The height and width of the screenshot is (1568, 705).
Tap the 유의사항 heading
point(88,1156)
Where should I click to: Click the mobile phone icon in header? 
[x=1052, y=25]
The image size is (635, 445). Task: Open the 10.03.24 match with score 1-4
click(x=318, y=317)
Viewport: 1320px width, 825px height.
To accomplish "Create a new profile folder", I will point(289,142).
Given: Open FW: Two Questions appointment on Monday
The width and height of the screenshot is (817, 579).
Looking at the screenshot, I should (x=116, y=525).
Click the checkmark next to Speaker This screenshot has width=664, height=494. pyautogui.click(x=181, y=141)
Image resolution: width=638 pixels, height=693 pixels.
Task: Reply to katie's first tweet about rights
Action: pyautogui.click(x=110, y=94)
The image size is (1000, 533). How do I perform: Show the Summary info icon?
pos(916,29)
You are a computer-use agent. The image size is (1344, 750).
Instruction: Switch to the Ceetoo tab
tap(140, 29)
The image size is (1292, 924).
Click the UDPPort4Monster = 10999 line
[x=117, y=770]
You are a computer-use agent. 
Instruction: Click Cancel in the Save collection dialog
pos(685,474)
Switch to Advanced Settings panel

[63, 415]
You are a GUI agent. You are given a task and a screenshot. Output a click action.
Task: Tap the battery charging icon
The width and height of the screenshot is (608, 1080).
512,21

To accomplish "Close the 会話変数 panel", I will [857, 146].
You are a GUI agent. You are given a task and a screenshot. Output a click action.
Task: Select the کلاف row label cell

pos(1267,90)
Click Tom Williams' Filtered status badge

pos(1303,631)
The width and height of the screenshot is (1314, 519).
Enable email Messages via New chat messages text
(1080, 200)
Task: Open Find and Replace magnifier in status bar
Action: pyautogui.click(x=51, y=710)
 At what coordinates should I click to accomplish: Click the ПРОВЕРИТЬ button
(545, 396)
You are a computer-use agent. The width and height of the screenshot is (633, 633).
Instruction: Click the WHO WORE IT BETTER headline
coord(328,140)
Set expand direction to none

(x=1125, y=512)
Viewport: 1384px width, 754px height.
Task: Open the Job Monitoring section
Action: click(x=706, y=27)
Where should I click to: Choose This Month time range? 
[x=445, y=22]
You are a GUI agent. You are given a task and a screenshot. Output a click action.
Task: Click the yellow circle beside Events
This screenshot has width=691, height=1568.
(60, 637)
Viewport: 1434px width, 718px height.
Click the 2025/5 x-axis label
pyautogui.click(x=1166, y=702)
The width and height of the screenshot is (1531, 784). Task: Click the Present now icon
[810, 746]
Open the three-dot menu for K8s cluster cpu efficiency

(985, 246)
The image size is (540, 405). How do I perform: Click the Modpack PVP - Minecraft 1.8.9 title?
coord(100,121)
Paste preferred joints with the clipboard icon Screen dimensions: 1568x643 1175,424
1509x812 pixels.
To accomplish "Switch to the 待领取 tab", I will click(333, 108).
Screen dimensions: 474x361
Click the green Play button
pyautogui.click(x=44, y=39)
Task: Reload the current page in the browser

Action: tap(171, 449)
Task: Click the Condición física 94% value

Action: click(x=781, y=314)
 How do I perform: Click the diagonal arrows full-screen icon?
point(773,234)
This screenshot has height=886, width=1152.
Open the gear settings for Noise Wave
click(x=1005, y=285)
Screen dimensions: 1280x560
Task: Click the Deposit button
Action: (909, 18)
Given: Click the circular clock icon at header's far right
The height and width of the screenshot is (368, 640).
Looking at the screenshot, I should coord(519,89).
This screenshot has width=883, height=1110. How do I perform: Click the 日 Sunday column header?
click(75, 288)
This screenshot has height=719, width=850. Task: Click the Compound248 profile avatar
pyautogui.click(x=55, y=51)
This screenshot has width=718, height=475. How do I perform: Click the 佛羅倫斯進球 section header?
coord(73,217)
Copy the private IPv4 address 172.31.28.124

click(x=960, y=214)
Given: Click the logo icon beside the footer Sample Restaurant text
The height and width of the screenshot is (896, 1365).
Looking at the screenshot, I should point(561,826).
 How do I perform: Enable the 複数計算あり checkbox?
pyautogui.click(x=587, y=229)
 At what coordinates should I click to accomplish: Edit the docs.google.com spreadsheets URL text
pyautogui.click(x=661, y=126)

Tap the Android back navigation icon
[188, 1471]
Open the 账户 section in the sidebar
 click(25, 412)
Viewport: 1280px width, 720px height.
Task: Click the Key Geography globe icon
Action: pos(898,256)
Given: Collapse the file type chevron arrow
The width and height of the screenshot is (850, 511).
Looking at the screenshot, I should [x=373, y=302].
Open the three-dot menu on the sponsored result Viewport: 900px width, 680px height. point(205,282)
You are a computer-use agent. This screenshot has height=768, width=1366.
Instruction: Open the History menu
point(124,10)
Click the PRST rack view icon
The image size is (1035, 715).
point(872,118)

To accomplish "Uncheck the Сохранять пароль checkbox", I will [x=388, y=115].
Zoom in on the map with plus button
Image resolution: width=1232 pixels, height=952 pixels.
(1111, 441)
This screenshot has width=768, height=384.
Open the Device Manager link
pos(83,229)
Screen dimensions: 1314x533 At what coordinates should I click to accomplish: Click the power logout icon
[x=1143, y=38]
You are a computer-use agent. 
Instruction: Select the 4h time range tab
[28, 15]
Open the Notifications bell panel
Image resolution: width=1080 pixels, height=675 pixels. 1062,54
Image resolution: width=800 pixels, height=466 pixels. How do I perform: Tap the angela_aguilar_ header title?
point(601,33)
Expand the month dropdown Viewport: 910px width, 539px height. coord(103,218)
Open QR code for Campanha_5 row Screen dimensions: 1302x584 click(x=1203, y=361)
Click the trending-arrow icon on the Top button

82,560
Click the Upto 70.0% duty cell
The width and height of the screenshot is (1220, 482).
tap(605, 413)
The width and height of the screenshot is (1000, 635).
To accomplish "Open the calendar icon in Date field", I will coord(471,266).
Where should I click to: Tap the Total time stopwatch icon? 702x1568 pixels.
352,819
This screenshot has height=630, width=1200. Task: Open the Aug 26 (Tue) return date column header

━━━━

▶ **ABOUT THIS EXERCISE**: Say, as a bare number, how many lines of the data hold the string "computer".

▶ **TASK ANSWER**: 5